-- BEGIN Material shown --

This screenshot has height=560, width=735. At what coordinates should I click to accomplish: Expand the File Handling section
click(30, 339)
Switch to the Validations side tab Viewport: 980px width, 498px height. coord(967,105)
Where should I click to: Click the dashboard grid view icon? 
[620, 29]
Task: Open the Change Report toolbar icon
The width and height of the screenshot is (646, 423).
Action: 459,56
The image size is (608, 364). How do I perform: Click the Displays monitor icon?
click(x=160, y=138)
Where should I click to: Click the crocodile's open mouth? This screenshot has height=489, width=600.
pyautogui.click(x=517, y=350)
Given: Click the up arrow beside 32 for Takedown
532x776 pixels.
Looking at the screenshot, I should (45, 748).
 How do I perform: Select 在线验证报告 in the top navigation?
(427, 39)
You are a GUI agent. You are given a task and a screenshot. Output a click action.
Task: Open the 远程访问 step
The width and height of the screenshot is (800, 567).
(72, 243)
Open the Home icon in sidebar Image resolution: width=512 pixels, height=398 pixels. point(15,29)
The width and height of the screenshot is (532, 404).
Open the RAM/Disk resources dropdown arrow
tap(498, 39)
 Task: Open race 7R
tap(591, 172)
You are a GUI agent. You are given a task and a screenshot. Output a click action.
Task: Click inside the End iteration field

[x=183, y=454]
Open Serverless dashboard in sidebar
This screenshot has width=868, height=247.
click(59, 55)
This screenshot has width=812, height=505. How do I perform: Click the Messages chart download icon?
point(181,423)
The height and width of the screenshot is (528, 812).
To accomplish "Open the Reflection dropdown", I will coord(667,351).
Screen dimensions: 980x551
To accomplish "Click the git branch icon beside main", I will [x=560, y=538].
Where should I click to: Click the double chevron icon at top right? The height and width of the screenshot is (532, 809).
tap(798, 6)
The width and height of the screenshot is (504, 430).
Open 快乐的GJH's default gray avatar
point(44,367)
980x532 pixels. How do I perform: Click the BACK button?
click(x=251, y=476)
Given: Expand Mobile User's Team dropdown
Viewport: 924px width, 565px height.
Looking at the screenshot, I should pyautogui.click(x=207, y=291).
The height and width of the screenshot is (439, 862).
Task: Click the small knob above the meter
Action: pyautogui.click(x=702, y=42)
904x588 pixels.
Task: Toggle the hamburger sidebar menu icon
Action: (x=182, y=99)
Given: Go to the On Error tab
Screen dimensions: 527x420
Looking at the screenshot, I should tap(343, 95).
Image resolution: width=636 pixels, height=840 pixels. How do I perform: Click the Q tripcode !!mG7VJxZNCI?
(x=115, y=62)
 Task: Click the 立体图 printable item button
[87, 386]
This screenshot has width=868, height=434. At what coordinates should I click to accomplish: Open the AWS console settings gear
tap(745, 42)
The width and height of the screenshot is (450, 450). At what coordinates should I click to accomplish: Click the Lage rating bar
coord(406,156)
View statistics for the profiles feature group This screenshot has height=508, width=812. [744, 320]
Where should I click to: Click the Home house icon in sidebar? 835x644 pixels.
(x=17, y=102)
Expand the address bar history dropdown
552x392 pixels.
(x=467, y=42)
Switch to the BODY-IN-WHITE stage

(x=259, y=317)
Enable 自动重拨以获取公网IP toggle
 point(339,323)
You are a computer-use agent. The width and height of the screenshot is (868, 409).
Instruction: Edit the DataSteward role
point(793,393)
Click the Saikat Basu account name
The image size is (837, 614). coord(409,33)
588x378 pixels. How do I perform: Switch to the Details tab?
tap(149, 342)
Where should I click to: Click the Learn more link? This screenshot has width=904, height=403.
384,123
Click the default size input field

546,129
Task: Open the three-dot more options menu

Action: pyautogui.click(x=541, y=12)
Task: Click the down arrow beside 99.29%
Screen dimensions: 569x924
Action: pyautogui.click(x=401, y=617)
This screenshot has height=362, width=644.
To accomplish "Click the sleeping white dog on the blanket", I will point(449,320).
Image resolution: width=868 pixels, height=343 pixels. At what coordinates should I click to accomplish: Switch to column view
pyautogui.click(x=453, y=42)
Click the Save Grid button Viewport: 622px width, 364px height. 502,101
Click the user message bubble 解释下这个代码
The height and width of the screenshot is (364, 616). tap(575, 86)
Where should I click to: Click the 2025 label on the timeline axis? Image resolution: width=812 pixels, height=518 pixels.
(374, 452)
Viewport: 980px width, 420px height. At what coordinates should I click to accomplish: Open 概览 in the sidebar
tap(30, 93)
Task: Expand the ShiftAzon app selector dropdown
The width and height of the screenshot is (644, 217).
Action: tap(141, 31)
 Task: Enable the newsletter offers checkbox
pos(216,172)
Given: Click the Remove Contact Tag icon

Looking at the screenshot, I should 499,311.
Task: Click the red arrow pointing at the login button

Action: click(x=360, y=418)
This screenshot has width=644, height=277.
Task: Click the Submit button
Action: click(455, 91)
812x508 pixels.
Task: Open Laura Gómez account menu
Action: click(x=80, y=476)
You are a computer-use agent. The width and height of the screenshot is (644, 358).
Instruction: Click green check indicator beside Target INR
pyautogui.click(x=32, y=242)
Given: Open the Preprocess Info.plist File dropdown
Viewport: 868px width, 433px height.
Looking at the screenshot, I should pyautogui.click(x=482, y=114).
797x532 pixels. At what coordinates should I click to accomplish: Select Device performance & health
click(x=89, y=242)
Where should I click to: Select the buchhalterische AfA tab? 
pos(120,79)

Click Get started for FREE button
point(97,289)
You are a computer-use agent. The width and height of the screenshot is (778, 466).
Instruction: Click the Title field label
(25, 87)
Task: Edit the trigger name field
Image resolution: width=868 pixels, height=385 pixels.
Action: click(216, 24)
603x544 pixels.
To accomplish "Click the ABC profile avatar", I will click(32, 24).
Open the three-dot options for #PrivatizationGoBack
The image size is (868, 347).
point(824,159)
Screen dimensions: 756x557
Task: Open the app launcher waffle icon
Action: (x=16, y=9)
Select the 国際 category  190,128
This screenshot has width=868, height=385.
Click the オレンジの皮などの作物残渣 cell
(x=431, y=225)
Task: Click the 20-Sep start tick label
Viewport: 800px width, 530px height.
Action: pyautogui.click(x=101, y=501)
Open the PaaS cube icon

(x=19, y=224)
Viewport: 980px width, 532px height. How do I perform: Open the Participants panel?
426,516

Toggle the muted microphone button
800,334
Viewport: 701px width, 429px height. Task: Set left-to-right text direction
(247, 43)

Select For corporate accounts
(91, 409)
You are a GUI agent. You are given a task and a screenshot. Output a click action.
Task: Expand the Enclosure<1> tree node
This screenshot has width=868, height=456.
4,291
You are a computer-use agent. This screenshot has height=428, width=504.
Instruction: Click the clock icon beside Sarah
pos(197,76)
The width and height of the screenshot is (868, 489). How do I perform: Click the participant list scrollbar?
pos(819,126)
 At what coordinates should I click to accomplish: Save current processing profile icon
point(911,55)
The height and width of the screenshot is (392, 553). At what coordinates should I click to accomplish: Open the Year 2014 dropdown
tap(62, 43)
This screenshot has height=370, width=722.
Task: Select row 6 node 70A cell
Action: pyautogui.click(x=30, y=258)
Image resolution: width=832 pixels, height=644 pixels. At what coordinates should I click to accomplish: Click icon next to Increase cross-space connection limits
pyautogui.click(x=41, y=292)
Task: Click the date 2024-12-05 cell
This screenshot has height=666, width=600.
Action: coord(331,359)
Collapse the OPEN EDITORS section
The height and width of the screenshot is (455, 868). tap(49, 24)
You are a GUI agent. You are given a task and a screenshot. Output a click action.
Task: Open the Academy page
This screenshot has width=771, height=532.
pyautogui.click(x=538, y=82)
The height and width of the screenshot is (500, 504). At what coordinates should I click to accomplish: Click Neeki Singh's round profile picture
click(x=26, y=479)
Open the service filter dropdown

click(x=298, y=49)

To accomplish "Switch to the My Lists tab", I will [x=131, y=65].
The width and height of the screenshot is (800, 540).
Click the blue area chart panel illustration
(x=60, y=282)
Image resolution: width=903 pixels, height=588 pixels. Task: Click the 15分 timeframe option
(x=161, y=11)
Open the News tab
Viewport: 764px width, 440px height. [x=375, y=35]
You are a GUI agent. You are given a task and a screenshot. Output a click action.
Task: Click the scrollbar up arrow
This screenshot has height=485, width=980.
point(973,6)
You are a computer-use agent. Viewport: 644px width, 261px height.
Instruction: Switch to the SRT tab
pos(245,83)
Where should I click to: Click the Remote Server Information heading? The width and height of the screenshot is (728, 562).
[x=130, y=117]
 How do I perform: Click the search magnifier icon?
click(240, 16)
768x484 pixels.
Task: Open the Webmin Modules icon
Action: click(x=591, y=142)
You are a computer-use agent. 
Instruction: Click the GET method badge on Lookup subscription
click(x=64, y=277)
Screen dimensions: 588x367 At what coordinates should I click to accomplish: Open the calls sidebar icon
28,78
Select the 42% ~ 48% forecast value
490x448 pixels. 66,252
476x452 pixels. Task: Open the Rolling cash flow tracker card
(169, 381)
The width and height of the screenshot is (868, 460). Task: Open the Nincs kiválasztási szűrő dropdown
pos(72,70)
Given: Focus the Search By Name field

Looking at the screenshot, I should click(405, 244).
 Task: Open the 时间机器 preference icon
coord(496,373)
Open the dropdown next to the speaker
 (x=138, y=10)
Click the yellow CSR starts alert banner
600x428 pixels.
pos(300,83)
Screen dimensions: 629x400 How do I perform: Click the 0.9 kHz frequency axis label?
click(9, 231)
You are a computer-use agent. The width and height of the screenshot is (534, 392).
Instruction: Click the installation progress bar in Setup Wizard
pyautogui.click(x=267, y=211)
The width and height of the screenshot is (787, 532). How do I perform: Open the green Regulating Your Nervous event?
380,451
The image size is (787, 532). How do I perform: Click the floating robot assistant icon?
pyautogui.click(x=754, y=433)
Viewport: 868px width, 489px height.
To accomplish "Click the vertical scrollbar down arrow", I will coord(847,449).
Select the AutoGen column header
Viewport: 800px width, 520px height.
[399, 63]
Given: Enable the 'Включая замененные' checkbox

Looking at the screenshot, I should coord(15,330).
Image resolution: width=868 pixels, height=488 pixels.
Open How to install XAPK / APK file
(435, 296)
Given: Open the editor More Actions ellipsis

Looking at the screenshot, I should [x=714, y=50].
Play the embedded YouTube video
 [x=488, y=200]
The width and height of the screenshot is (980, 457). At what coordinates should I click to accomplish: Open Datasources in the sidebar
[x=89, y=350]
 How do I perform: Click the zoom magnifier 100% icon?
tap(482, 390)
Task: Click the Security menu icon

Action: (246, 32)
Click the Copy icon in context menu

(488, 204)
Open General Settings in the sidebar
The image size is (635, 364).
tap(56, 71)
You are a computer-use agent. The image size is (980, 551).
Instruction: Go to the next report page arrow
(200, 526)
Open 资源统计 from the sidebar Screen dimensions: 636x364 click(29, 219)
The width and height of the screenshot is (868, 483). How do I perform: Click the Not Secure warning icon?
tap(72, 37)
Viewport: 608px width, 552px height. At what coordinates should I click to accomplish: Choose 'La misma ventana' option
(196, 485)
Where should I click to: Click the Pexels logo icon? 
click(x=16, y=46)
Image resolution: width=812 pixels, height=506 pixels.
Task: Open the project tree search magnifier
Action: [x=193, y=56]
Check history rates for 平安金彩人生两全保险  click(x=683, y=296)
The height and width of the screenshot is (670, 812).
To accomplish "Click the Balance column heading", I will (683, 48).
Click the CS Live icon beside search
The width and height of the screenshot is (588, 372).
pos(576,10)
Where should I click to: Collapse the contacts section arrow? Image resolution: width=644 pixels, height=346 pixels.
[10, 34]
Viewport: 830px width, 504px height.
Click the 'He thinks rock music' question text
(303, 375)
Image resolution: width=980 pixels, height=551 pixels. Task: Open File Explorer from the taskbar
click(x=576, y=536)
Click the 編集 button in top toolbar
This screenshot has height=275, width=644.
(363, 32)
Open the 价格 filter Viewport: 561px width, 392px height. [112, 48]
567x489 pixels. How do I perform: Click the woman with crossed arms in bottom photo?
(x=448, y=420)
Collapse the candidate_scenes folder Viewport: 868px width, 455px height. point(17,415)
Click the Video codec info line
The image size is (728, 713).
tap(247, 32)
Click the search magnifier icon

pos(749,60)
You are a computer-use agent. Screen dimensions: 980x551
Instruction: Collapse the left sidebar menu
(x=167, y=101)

-- END Material shown --

Copy out, unchanged, every line of the items from the one containing "is (534, 392)." down to the one containing "I will coord(847,449).", including both of those lines.

#### [Task answer]
You are a computer-use agent. The width and height of the screenshot is (534, 392).
Instruction: Click the installation progress bar in Setup Wizard
pyautogui.click(x=267, y=211)
The width and height of the screenshot is (787, 532). How do I perform: Open the green Regulating Your Nervous event?
380,451
The image size is (787, 532). How do I perform: Click the floating robot assistant icon?
pyautogui.click(x=754, y=433)
Viewport: 868px width, 489px height.
To accomplish "Click the vertical scrollbar down arrow", I will coord(847,449).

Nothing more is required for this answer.